Carl Lennart Philipson (July 16, 1929 – June 26, 2011) was a Swedish virologist and professor at Karolinska Institute. He is well known for his research in respiratory viruses and his direction over several research institutions.

== Career ==

Philipson earned his MD in 1957 and PhD in 1958 at Uppsala University, working with Arne Tiselius.
He came to the United States in 1959 to do a postdoc at the Rockefeller University in virology, before returning to Sweden's Uppsala University to establish his own laboratory in 1961 with Jan Pontén.

He did two sabbaticals in the United States. In 1971 in the laboratory of Jim Darnell, and in 1977 in the laboratory of David Baltimore.

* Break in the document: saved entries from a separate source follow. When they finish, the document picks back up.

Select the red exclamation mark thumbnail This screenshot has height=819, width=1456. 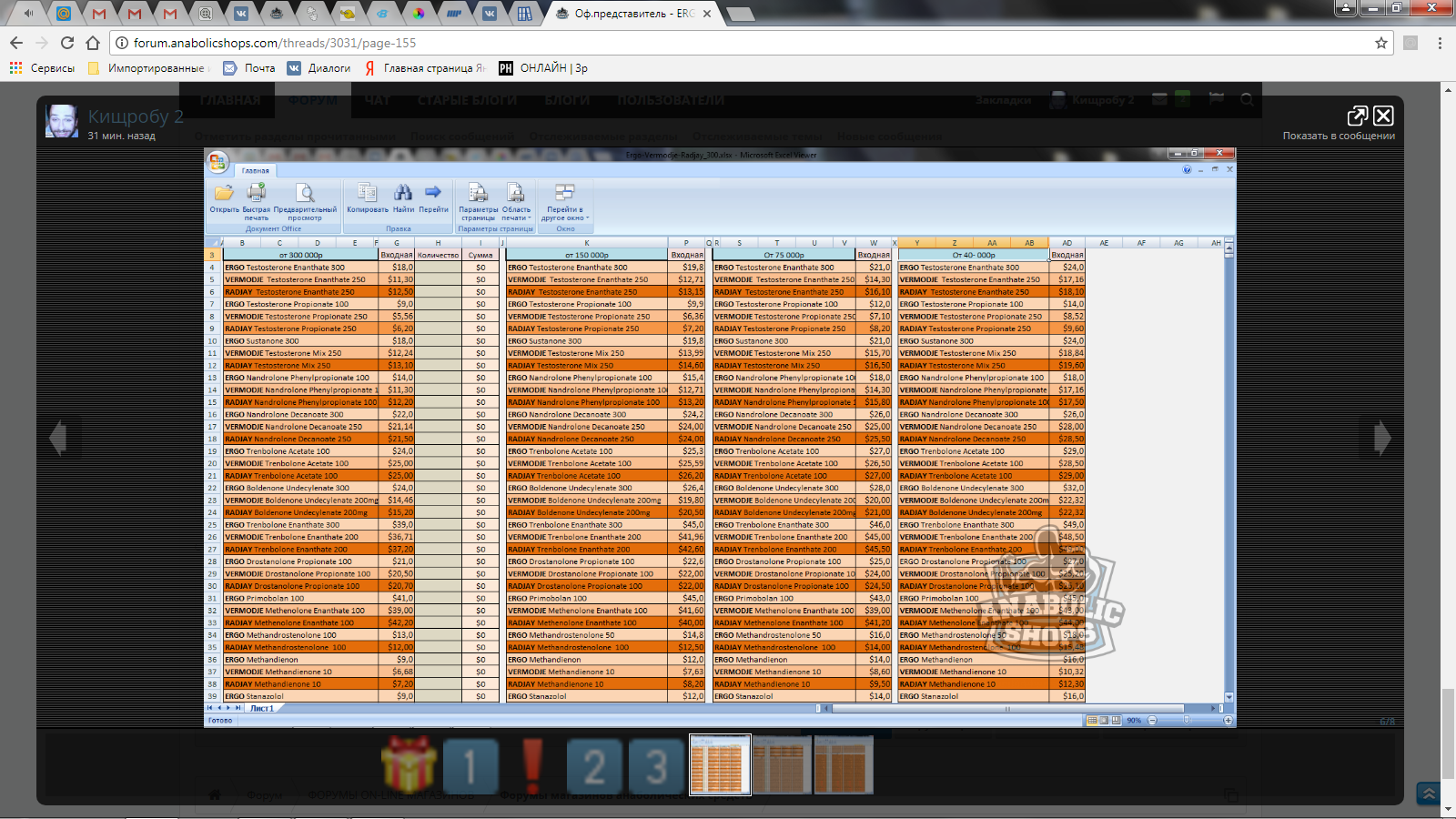[x=532, y=765]

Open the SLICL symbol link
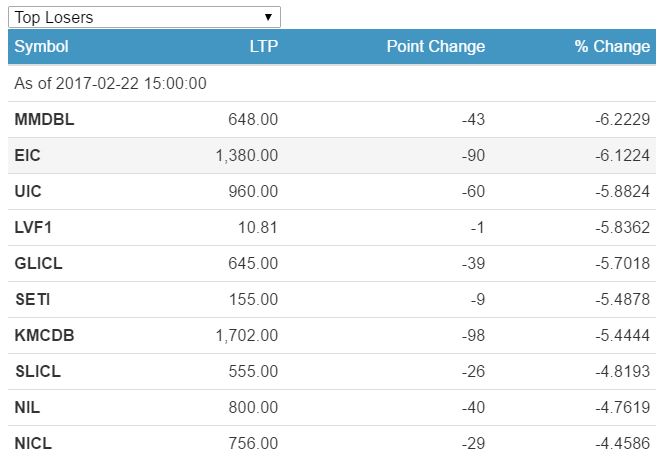tap(38, 372)
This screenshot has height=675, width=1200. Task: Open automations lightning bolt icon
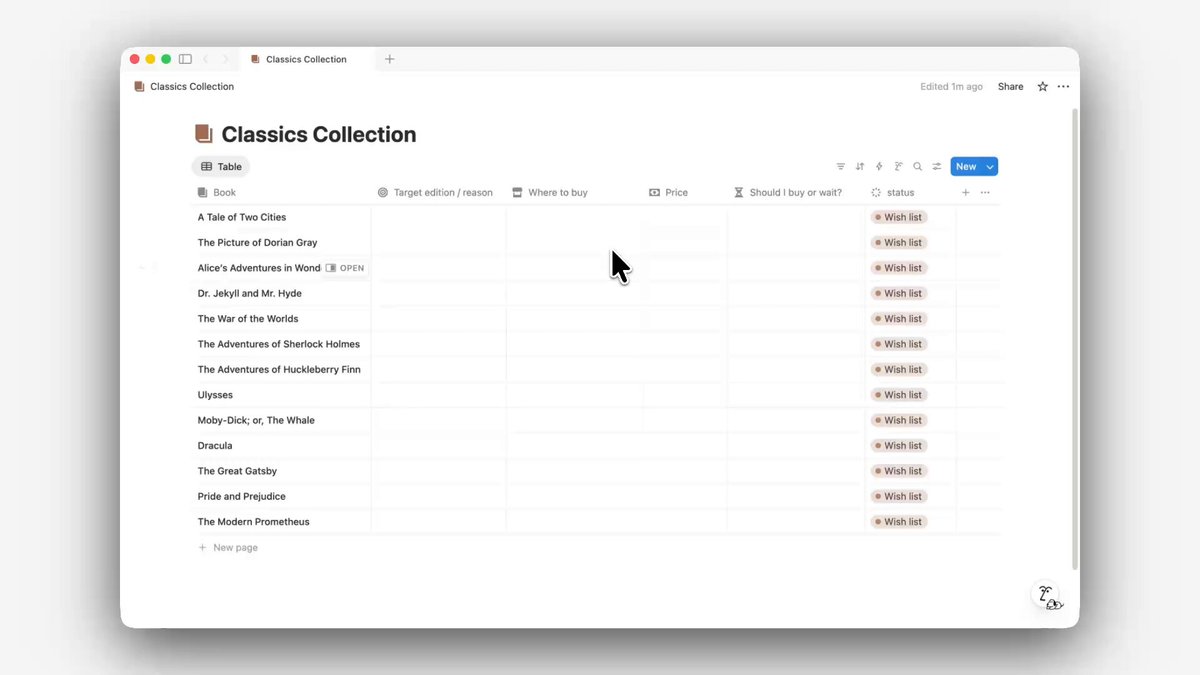point(879,167)
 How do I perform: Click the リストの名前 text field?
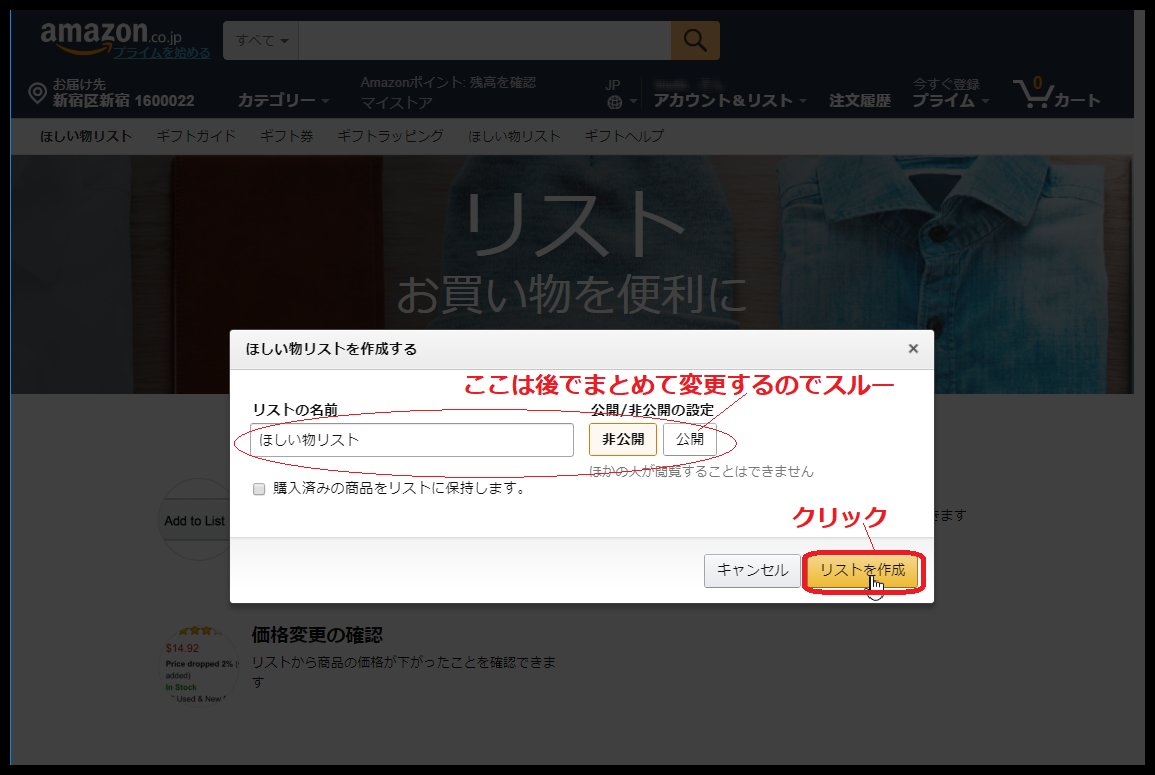point(412,440)
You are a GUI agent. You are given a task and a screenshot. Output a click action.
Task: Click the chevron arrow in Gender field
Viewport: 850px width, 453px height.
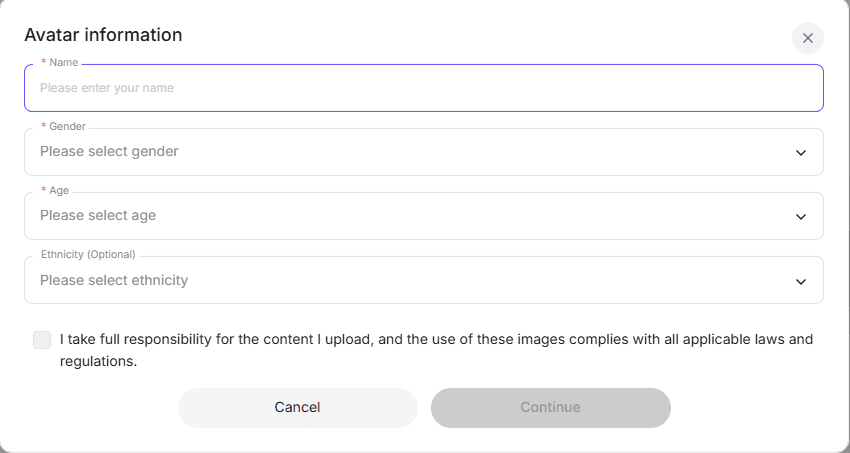click(x=800, y=153)
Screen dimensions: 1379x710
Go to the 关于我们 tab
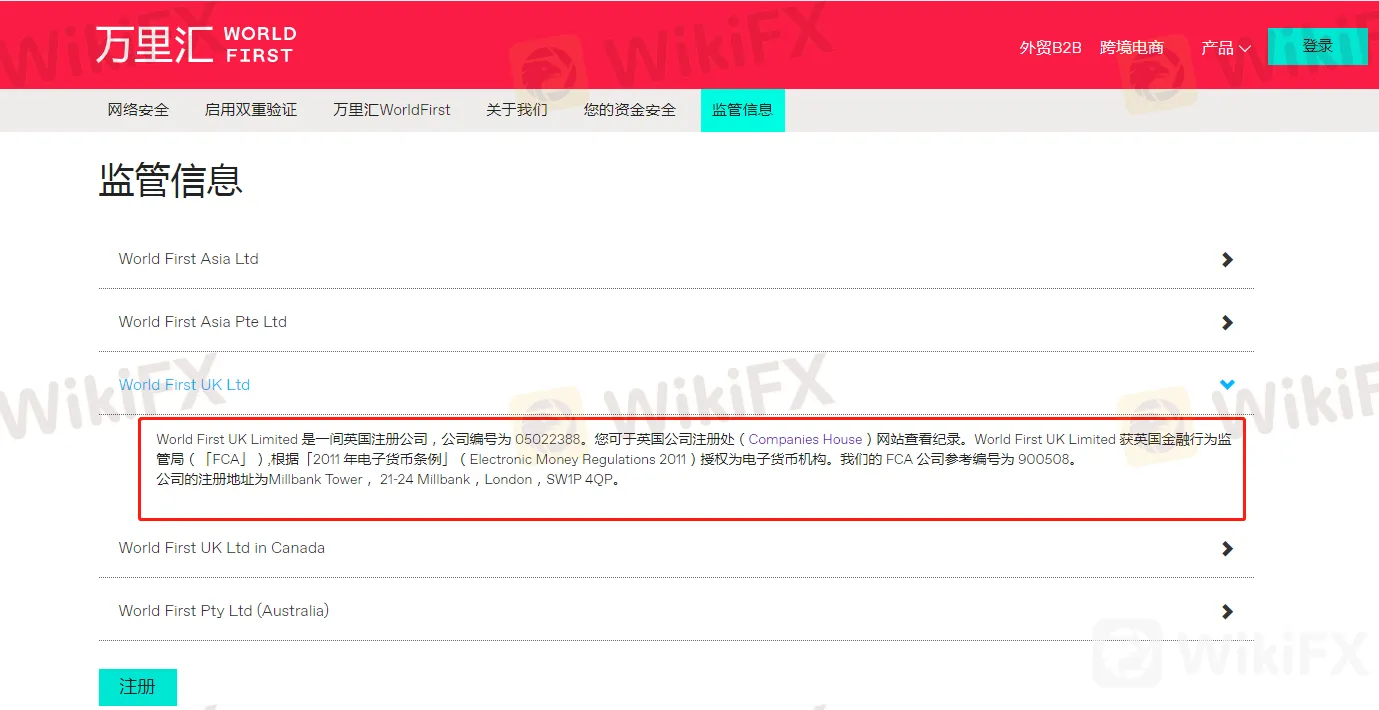pos(517,110)
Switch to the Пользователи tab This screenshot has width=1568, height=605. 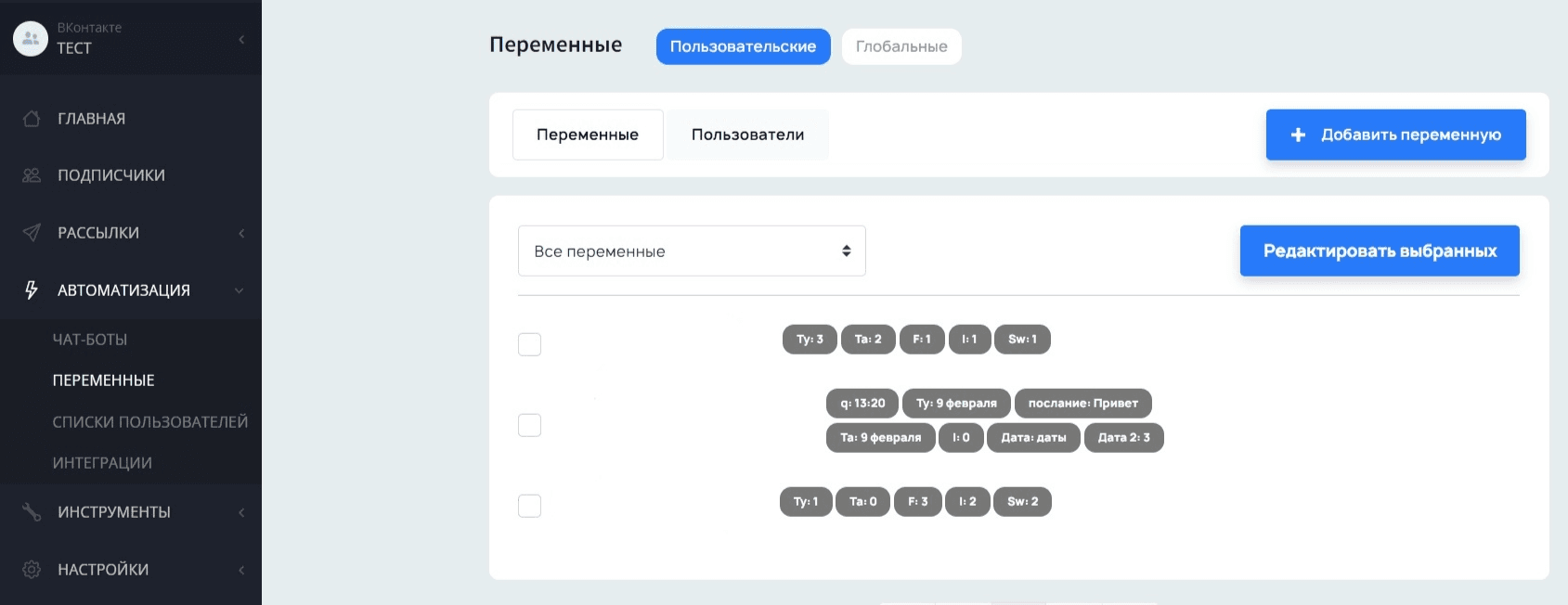[747, 135]
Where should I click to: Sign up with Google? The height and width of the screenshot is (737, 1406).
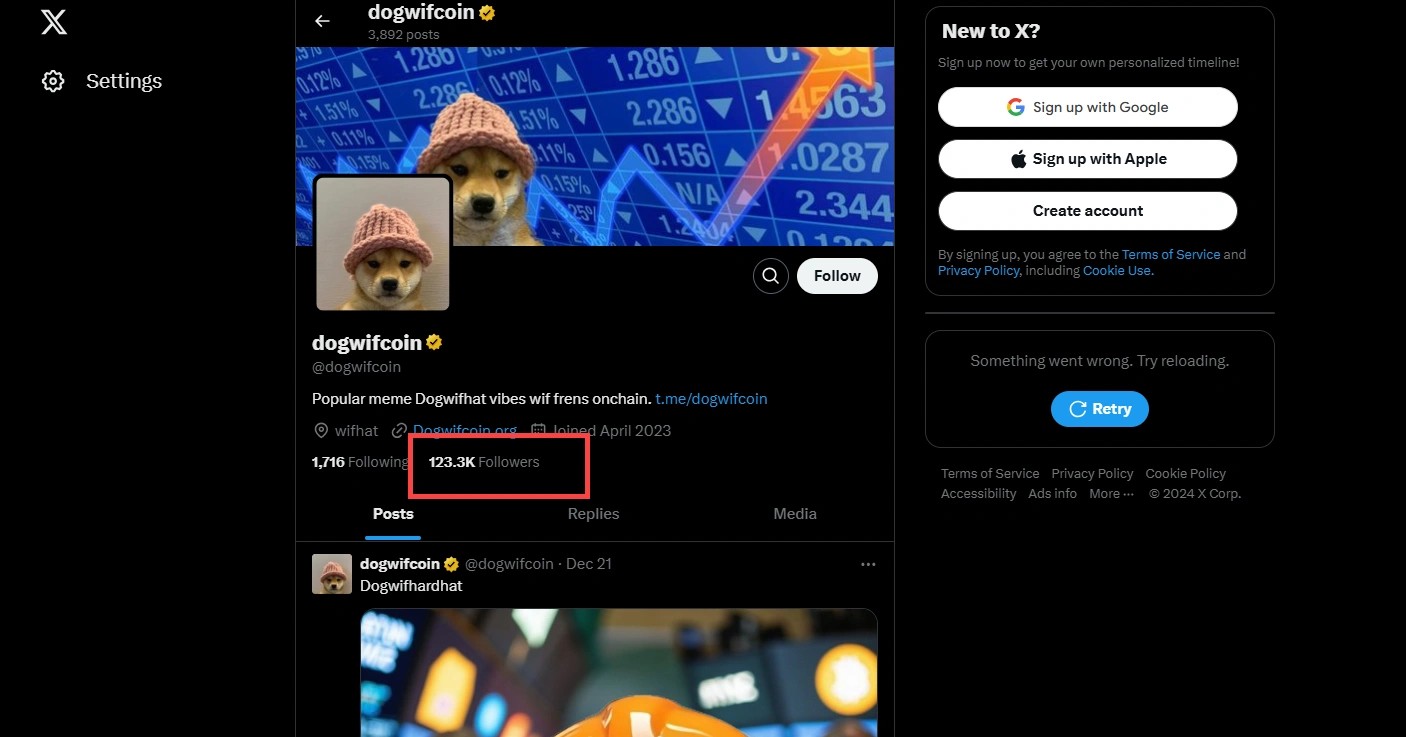(1088, 107)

In 1967, he was appointed director of the Wallenberg Laboratory in Sweden. In 1982, he was appointed to be the second director general of the European Molecular Biology Laboratory (EMBL), which he ran until 1993. He resigned after being unable to convince the council to increase the funding by 15-20% each year. At that point, he returned to the US to be the founding director of the Skirball Institute of Biomolecular Medicine at the New York University School of Medicine. After five years, he returned to Sweden to join the Karolinska Institute, where he remained until his death in 2011.

He was elected to the US National Academy of Sciences in 1992.

In 2015, EMBL established the Lennart Philipson Award for translational research. He and his wife founded the Malin and Lennart Philipson Foundation. It is now run by his widow, and awards prizes to promising graduate students and postdocs.